Отчасти политика КПК объясняется незавершенностью процесса интеграции и консолидации общества, который всеми теоретиками модернизации признается ключевым. Китай – слишком большая и неоднородная страна, чтобы ее единство можно было легко достичь с помощью западных рецептов экономического процветания. Косвенным, но достаточно убедительным свидетельством отсутствия того уровня интеграции, который свойственен развитым странам Запада, можно считать акцент китайских властей на специфической идентичности Китая, которая является идентичностью не национальной, а скорее наднациональной, цивилизационной и потому способной вместить «весь Китай» – от отсталых внутренних районов до Гонконга и даже Тайваня. За эту всеобъятность китайского единства руководству Китая приходится платить некоторой расплывчатостью, двусмысленностью своего идеала. Уже Дэн Сяопин провозгласил построение в Китае «социализма с китайской спецификой». В 2002 г. Цзян Цзэминь определил Китай как особую «политическую цивилизацию». Его преемник Ху Цзиньтао объявил всеобщей задачей построение «социалистического общества гармонии». Нынешний же лидер Си Цзиньпин развернул кампанию по пропаганде «китайской мечты», которая станет воплощением основных «китайских ценностей». Важнейшей чертой всех этих идеалов Китая, которые представляют собой по-разному сформулированную цель именно модернизации страны, является их нормативный характер и непрозрачность для критической рефлексии и западной идеологии. Эти идеалы суть нечто всегда иное по отношению к тому, что принимается за общечеловеческие ценности на Западе. Им нужно доверяться и их нужно «постигать сердцем». В общественной жизни они выступают, в сущности, помехой, преградой для коммуникации на уровне объективированных, предметных смыслов. Поэтому они косвенно оправдывают господство и насилие, составляющие сердцевину любого авторитарного режима.
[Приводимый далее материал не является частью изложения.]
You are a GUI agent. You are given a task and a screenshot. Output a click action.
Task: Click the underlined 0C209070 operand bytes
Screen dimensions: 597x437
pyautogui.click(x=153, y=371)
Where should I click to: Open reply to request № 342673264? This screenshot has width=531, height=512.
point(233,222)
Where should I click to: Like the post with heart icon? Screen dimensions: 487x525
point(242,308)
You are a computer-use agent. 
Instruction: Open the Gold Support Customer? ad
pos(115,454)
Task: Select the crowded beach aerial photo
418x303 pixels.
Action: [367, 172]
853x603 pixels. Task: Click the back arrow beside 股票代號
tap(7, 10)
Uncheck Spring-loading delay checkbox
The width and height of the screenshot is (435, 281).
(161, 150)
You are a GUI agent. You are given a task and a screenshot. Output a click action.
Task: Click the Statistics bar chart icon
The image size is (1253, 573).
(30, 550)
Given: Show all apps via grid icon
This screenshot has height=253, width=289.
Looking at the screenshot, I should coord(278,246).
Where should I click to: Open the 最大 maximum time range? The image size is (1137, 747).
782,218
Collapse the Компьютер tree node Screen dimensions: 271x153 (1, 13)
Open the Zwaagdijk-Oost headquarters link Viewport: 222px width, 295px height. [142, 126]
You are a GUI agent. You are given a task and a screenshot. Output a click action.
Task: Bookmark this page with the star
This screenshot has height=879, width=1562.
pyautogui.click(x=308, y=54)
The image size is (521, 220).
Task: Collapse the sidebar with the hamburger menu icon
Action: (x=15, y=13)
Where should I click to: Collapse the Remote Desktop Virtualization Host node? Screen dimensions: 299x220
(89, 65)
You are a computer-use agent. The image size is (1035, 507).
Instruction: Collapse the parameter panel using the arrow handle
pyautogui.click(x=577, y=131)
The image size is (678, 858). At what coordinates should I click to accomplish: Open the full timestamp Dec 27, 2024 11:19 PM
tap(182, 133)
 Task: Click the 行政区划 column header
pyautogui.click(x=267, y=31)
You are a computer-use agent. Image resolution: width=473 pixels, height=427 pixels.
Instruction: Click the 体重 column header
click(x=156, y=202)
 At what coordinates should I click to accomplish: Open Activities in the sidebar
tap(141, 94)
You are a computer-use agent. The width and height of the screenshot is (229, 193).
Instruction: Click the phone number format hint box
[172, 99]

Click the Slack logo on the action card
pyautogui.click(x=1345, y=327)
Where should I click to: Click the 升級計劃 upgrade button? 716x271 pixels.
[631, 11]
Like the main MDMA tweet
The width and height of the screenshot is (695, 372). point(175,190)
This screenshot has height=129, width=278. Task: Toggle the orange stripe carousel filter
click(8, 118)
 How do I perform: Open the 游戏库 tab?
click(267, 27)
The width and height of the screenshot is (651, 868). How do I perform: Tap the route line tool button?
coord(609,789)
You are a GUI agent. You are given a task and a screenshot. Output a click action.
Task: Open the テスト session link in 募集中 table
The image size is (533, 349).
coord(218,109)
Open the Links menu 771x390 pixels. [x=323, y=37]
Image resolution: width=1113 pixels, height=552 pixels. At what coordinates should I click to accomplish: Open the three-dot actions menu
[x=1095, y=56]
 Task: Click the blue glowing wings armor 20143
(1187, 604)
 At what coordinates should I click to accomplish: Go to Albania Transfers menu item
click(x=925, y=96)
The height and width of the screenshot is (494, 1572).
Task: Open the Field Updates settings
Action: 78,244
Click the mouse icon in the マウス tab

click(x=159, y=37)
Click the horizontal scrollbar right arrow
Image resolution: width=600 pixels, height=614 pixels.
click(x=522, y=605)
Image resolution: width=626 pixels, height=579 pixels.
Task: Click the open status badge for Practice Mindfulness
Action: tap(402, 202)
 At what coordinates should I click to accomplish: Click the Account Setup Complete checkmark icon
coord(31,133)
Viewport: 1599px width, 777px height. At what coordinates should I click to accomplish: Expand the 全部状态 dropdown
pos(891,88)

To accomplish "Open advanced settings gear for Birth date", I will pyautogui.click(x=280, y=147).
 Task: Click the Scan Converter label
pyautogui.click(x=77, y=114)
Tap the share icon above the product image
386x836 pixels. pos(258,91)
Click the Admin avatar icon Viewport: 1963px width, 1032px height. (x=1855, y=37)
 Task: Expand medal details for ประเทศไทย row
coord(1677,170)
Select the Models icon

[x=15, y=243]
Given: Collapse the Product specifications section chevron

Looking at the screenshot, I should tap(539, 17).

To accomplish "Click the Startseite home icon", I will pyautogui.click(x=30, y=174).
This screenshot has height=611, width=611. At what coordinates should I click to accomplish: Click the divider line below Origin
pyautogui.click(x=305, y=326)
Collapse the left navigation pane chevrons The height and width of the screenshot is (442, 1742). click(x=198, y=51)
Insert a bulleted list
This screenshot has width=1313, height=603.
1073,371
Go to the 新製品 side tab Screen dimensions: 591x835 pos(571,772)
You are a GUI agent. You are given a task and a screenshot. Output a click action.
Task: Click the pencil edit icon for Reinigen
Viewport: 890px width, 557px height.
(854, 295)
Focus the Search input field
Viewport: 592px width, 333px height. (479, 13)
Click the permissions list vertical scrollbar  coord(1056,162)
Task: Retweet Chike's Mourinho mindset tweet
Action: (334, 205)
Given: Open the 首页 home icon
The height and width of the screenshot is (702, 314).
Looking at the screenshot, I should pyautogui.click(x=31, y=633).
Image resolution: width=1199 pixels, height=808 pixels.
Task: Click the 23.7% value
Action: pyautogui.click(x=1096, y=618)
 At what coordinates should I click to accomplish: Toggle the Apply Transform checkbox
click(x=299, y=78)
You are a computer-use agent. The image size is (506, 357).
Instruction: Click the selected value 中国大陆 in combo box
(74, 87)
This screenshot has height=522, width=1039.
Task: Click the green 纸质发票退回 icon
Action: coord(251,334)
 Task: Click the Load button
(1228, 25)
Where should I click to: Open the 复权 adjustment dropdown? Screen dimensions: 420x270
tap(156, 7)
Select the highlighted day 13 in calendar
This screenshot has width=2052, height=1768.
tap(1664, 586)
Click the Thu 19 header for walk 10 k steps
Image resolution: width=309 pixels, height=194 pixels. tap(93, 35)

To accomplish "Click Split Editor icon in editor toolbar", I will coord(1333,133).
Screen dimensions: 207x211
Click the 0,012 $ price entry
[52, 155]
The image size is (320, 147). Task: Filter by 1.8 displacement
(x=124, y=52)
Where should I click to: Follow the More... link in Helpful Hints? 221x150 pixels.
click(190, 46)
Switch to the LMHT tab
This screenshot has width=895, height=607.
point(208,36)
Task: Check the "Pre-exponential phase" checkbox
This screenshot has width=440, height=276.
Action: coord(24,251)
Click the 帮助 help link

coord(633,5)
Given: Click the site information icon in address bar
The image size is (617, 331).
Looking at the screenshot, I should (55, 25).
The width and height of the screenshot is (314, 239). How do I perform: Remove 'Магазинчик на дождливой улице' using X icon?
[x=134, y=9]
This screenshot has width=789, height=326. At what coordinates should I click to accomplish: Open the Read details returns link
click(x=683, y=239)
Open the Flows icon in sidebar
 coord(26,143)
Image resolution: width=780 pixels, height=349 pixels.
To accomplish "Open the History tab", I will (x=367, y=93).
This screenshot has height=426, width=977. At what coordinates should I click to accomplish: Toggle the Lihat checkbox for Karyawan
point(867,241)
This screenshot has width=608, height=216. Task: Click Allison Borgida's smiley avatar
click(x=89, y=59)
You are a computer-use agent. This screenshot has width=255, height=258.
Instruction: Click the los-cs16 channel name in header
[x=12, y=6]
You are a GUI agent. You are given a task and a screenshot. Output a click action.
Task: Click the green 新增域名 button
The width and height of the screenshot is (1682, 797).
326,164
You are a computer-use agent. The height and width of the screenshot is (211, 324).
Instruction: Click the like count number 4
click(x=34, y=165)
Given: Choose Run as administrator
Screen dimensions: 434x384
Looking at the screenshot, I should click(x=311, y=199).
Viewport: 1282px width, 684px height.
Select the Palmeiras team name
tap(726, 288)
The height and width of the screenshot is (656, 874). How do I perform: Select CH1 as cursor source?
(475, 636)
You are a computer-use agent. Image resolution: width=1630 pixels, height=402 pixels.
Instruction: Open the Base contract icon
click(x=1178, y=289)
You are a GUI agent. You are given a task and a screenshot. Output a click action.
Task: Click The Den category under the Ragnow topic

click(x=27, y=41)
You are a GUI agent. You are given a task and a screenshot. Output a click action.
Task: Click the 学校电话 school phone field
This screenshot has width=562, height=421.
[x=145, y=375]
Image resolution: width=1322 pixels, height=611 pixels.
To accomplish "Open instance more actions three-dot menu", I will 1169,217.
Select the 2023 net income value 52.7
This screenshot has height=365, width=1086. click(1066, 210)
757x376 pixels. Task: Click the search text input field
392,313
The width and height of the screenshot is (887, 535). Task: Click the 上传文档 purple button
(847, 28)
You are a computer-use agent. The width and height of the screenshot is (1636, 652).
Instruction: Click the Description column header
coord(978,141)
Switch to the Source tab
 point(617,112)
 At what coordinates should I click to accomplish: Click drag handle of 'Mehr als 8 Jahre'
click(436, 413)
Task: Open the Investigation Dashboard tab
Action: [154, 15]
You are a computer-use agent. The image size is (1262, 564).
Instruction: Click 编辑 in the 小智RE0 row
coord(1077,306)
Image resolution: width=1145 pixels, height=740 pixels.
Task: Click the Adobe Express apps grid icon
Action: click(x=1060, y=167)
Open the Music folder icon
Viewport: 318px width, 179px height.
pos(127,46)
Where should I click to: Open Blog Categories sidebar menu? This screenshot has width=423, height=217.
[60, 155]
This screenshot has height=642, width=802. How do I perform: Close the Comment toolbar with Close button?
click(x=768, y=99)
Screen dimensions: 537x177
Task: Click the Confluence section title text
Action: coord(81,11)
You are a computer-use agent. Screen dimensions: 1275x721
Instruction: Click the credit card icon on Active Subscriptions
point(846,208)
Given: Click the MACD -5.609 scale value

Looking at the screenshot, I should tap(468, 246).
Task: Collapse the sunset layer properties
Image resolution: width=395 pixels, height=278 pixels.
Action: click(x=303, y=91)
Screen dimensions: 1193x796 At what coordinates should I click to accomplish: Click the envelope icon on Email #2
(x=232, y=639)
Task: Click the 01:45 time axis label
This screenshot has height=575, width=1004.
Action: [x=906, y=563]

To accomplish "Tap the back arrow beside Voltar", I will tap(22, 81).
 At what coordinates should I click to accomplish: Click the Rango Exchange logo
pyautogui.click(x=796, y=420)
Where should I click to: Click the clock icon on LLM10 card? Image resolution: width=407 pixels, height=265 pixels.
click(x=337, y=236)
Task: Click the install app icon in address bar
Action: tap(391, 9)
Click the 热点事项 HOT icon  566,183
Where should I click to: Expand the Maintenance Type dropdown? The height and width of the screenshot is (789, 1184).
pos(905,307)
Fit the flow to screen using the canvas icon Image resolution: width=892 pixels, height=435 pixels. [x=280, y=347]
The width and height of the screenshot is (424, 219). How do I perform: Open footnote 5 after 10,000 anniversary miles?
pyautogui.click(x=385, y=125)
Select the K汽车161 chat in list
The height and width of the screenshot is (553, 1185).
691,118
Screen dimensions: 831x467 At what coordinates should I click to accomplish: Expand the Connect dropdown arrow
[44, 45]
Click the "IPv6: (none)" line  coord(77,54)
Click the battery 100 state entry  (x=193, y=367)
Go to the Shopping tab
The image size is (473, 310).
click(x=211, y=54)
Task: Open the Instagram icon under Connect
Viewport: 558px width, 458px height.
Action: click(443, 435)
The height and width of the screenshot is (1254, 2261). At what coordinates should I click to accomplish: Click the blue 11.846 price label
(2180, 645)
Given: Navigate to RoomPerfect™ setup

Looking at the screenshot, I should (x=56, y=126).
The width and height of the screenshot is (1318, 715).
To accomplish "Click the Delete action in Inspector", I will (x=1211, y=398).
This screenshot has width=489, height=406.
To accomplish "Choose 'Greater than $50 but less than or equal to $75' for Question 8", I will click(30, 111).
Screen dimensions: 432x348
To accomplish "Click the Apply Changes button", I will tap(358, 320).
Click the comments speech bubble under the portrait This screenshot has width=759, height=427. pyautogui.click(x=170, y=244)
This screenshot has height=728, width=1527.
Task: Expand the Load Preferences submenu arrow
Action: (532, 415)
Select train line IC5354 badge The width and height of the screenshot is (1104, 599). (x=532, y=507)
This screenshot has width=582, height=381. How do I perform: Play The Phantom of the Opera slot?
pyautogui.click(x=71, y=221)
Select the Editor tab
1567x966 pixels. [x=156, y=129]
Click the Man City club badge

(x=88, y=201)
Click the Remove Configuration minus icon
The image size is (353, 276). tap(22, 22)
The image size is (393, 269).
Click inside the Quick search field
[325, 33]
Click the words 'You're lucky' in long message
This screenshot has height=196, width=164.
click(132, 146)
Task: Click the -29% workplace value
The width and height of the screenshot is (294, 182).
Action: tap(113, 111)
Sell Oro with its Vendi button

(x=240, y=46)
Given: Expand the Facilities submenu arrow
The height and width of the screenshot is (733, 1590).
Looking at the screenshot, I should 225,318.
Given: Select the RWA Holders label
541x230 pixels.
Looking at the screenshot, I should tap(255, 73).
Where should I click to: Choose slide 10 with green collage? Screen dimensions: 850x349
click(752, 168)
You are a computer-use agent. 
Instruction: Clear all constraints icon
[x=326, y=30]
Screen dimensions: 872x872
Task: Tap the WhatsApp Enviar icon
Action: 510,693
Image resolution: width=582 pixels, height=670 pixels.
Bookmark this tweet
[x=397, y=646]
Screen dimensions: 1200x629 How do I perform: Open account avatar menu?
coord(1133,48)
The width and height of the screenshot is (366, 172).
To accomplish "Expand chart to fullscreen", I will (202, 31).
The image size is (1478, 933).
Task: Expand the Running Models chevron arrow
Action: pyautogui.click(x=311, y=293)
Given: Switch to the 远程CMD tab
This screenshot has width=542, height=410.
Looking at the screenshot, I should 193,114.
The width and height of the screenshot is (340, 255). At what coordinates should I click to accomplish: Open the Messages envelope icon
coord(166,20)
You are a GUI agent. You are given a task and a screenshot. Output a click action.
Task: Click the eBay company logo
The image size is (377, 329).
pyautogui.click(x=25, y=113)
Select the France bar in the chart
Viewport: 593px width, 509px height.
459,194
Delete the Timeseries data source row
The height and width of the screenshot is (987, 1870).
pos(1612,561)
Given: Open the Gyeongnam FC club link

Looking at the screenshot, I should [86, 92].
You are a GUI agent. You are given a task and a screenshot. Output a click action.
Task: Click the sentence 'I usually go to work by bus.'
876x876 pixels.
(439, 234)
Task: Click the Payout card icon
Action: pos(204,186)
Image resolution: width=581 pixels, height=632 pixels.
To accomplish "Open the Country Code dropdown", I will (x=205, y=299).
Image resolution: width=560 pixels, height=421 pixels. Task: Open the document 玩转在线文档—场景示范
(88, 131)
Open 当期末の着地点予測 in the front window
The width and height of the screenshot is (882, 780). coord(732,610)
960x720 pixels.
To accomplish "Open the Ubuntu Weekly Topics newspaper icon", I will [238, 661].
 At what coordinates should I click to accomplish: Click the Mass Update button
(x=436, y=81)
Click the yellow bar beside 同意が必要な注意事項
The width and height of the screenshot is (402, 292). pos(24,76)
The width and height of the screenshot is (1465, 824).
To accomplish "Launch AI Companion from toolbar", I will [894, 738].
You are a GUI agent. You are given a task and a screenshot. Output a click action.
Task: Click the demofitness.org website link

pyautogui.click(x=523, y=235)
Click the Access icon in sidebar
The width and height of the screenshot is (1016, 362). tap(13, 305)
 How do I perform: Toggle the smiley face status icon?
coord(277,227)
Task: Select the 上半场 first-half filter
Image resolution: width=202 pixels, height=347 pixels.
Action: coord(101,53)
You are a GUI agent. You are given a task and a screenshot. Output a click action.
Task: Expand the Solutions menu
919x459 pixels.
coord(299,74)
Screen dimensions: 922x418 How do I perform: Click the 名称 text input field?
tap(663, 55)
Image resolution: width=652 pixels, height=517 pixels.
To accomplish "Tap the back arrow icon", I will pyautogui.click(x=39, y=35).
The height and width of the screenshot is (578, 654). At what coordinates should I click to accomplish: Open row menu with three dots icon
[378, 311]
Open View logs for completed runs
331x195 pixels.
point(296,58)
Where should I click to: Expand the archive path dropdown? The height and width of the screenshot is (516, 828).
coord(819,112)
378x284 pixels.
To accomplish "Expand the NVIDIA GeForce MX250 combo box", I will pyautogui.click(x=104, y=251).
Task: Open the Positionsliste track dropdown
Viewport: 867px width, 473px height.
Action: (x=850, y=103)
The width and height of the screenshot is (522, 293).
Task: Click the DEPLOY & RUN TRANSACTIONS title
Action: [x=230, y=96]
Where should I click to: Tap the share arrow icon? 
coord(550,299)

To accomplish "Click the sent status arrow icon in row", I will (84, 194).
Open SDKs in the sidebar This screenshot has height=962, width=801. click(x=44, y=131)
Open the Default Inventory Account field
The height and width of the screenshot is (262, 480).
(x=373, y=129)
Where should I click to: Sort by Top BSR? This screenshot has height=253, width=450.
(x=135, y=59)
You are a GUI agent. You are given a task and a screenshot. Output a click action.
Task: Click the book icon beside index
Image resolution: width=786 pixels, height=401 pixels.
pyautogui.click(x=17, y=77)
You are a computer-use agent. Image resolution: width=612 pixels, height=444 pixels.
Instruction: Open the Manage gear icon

Центральный вопрос политической эволюции и, в частности, демократического транзита в странах Дальнего Востока и Юго-Восточной Азии – это связь модернизации с политическим процессом. Налицо две модели модернизации: в авторитарном режиме разной степени жесткости и в условиях расширения демократии – то есть в поставторитарном режиме. Как соотносятся между собой эти модели? Насколько жизнеспособен сложившийся в современном Китае гибридный и, как можно предположить, сущностно переходный уклад? Неизбежно ли торжество, как принято считать в западной литературе, демократии западного образца или в Китае возможно сращивание элементов демократии и авторитаризма и появление того, что некоторые ученые на Западе называют «нелиберальной демократией», «постдемократическим обществом», а в Китае – «поднебесным миром»?[53]53
  Bell D.A. Op. cit. Р. 35–42.


[Закрыть]
Ответы на эти вопросы зависят от слишком многих факторов – как объективных, так и субъективных. Отчасти возможную судьбу Китая проясняет пример Сингапура, где сохраняются важные признаки авторитаризма (например, формирование правящей элиты через каналы «партии власти»), но налицо довольно прочный общественный консенсус в поддержку правительственной политики. Китайские власти тоже предпринимают много усилий для укрепления смычки КПК и широких слоев общества, а на низовом уровне допускаются даже свободные выборы. Очевидно также, что власти Сингапура и Китая будут иметь прочную поддержку в обществе до тех пор, пока они будут обеспечивать быстрые темпы развития. С уверенностью можно сказать только, что китайские власти успешно переводят экономические успехи страны в идеологию китайской «иноидентичности» и эта операция пока находит поддержку в обществе.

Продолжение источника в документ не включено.